Question

If the points $A(1,-2),B(2,3),C(a,2)$ and $D(-4,-3)$ from a parallelogram. Find the value of ${}^{\prime }{a}^{\prime }$ and height of the parallelogram taking $AB$ as base.

Answer 1

Consider the given points $A(1,-2),B(2,3),C(0,2)$ and $D(-4,-3)$

Since ABCD form a parallelogram, the midpoint of the diagonal AC should coincide with the midpoint of BD.

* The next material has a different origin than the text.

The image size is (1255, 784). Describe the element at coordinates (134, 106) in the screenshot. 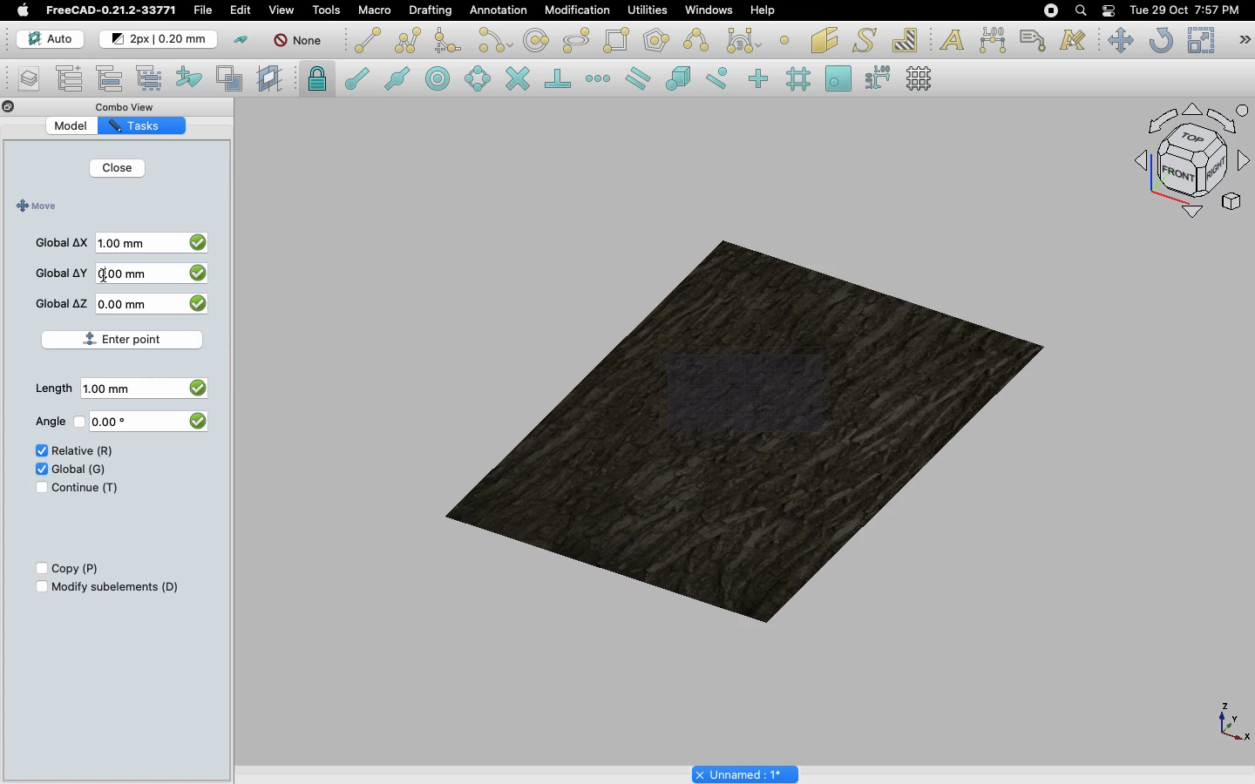

I see `Combo view` at that location.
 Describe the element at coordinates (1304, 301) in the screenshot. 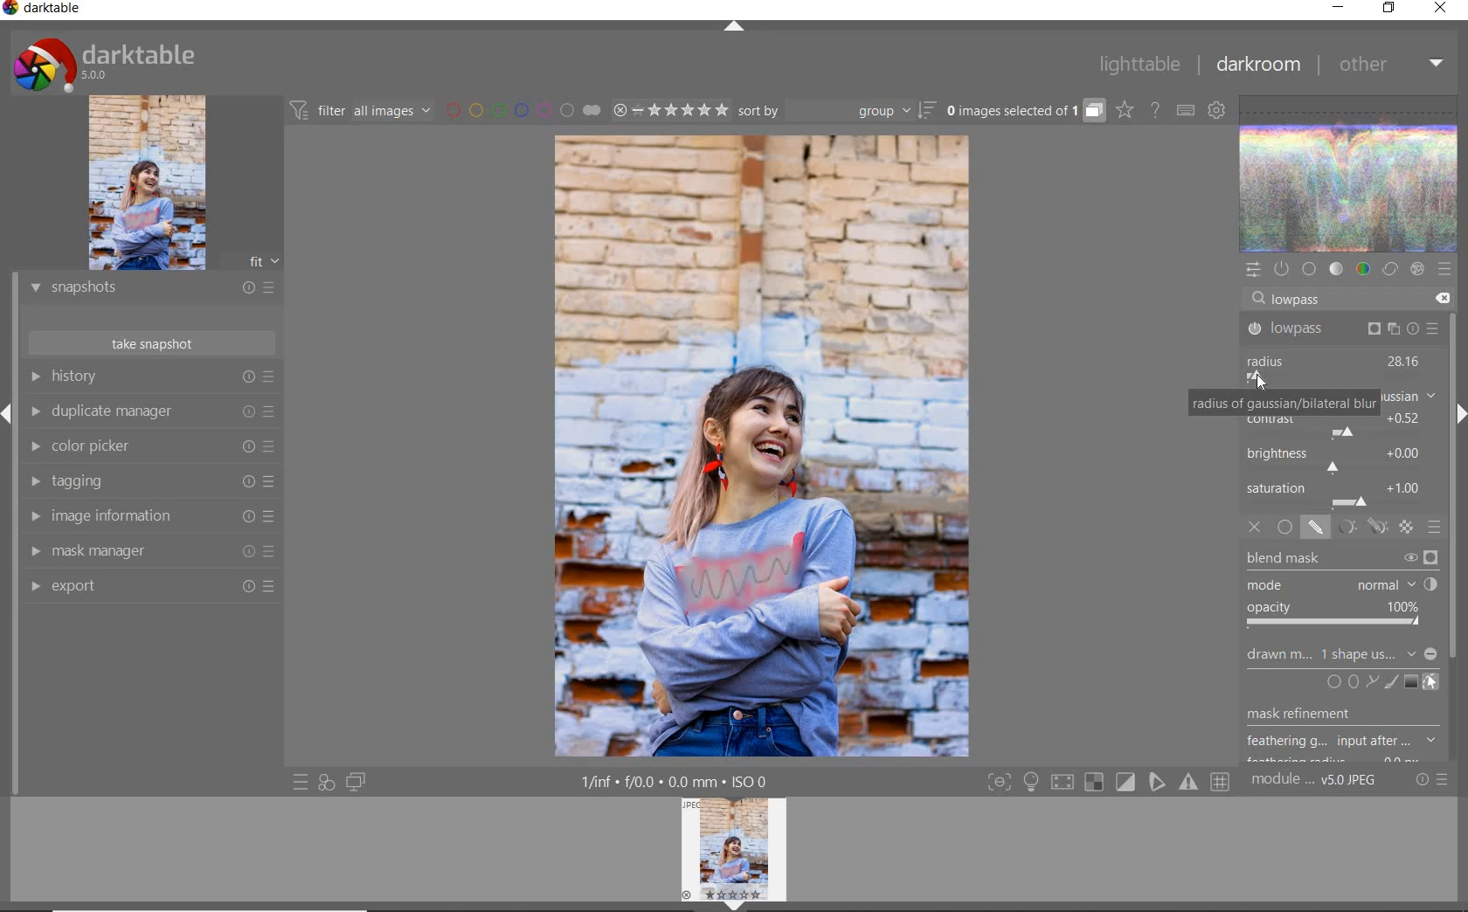

I see `lowpass` at that location.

Mid point of AC$=$ Mid point of BD

$[\frac{1+a}{2},\frac{-2+2}{2}]=[\frac{2-4}{2},\frac{3-3}{2}]$

$[\frac{a+1}{2},0]=[\frac{-2}{2},0]$

Since the mid points coincide, we have

$\frac{1+a}{2}=a$

$\Rightarrow a+1=-2$

$\Rightarrow a=-2-1$

$\Rightarrow a=-3$

Now, area of $\Delta ABC$

$=\frac{1}{2}\left|x_1\right(y_2-y_3)+x_2(y_3-y_1)+x_3(y_1-y_2\left)\right|$

$=\frac{1}{2}\left|1\right(3-2)+2(2-(-2))+(-3\left)\right(-2-3\left)\right|$

$=\frac{1}{2}\left|1\right(1)+2(4)+(-3\left)\right(-5\left)\right|$

$=\frac{1}{2}|1+8+15|$

$=\frac{24}{2}=12$ sq. units

$ar\left(ABCD\right)$ parallelogram $=2\times$ Area of triangle

$=2\times 12$

$=24$ sq. units

Area of parallelogram $=$Base $\times$ Height

$\frac{Area}{Base}=height$

So by the distance formula

$=\sqrt{(x_2-x_1{)}^2+(y_2-y_1{)}^2}$

$=\sqrt{(-3+4{)}^2+(2+3{)}^2}$

$=\sqrt{1+25}$

$=\sqrt{26}$

Thus height $=\frac{24}{\sqrt{26}}=\frac{24}{\sqrt{26}}\times \frac{\sqrt{26}}{\sqrt{26}}=\frac{24\sqrt{26}}{26}=\frac{12\sqrt{26}}{13}$.